## Material to process
__________________________________________________

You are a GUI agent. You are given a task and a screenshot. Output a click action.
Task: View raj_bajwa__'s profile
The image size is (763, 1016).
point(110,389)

__________________________________________________

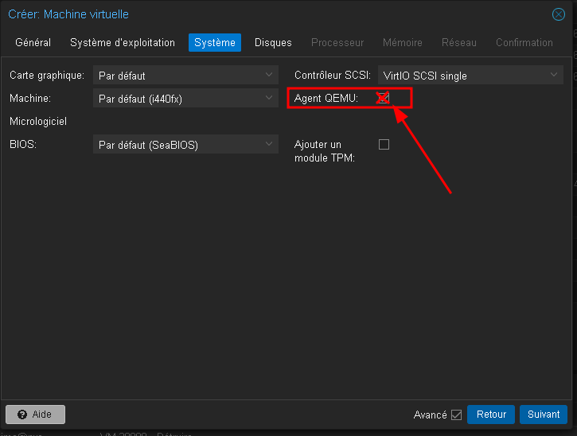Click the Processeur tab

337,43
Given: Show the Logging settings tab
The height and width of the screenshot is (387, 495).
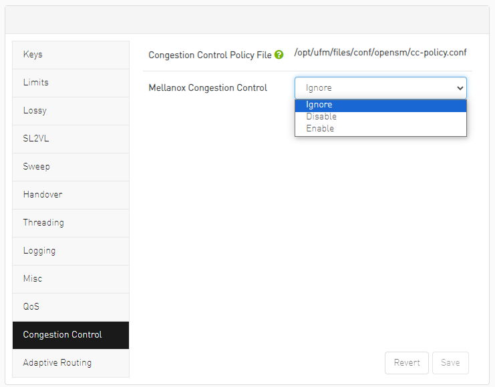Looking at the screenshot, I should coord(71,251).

__________________________________________________

## Aim of the task
Copy the lines verbatim from the line with "Given: Show the Logging settings tab" up to and including the line with "Looking at the", and leave the pictures out of your answer.

## Complete answer
Given: Show the Logging settings tab
The height and width of the screenshot is (387, 495).
Looking at the screenshot, I should coord(71,251).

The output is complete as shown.